I called our contact at Salem Radio for reassurance. Lee Habeeb, Salem’s VP of content, is one of those many guys on the right who shreds the stereotypes. An Arab American, he graduated from the University of Virginia Law School, lives in Oxford, Mississippi, and has a daughter named Reagan. Go figure. Salem, Lee told me, was solid. Its news service provides content for some twenty-two hundred affiliates across the country, all of them Christian and/or conservative.

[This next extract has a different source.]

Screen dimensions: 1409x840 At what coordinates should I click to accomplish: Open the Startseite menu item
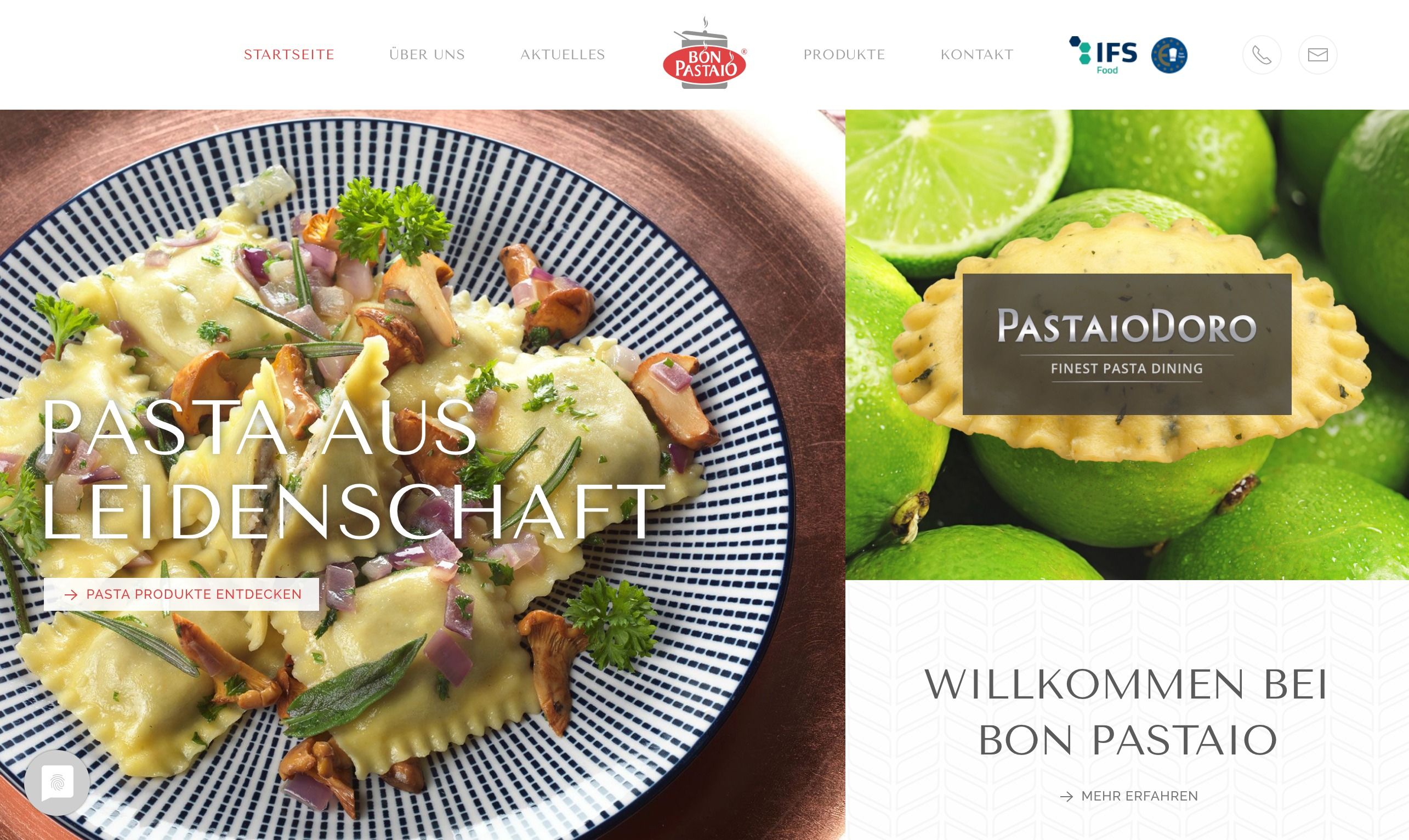(289, 54)
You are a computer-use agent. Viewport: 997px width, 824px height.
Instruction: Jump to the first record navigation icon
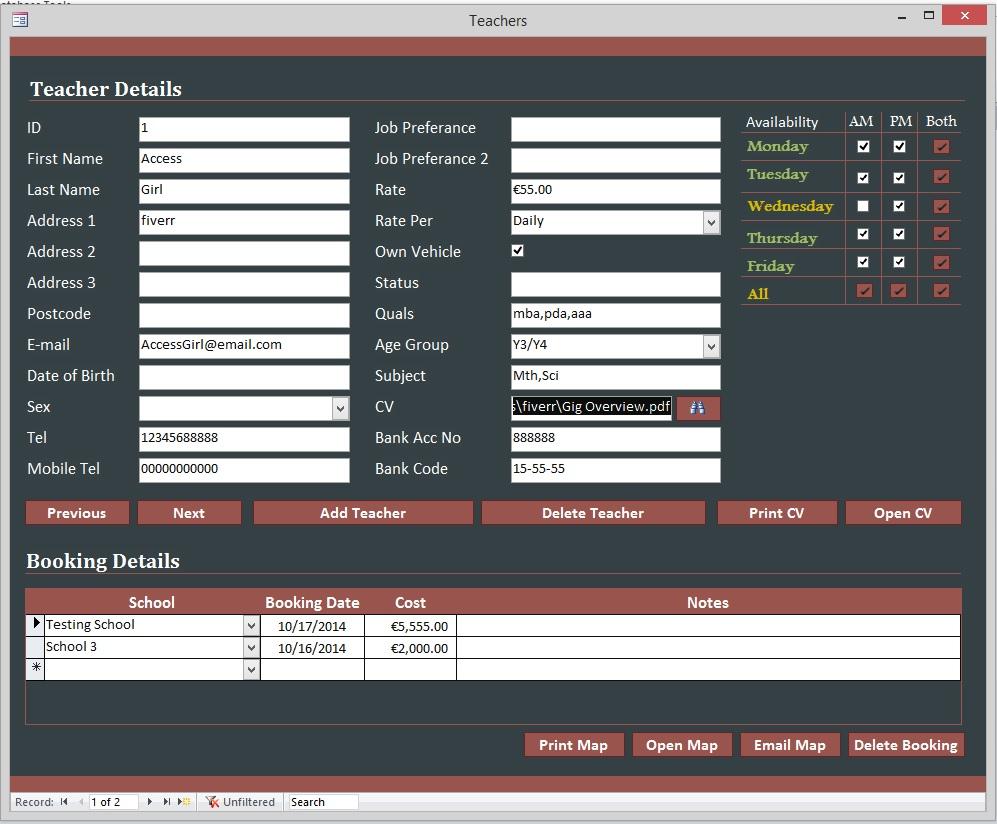tap(62, 801)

The Federal Communications Commission, Lee explained, was always eager to shut Salem down, but the company had learned to negotiate around it. The media companies most vulnerable, I was learning, were those that were publicly owned and traded, especially those that lacked a genuine mission. With these companies, the threat of a major lawsuit, an FCC action, or even a bluff from the Department of Justice could roil the markets and cost shareholders millions. Breitbart was not publicly traded. Nor was it subject to the FCC. Plus, like its founder, Breitbart had chutzpah. It was now our go-to site. I called Marlow back.
“We’re going to send you a link. You’ll get a shitload of traffic. You still good to go? You sure?” I paced around as I spoke, the nervous energy pushing me through the day.
Marlow was sure. He would build a story around the video and, if it was as solid as promised, give the story top billing. “The internet is our friend,” I told him, “the best friend we have.” This was uncharted territory.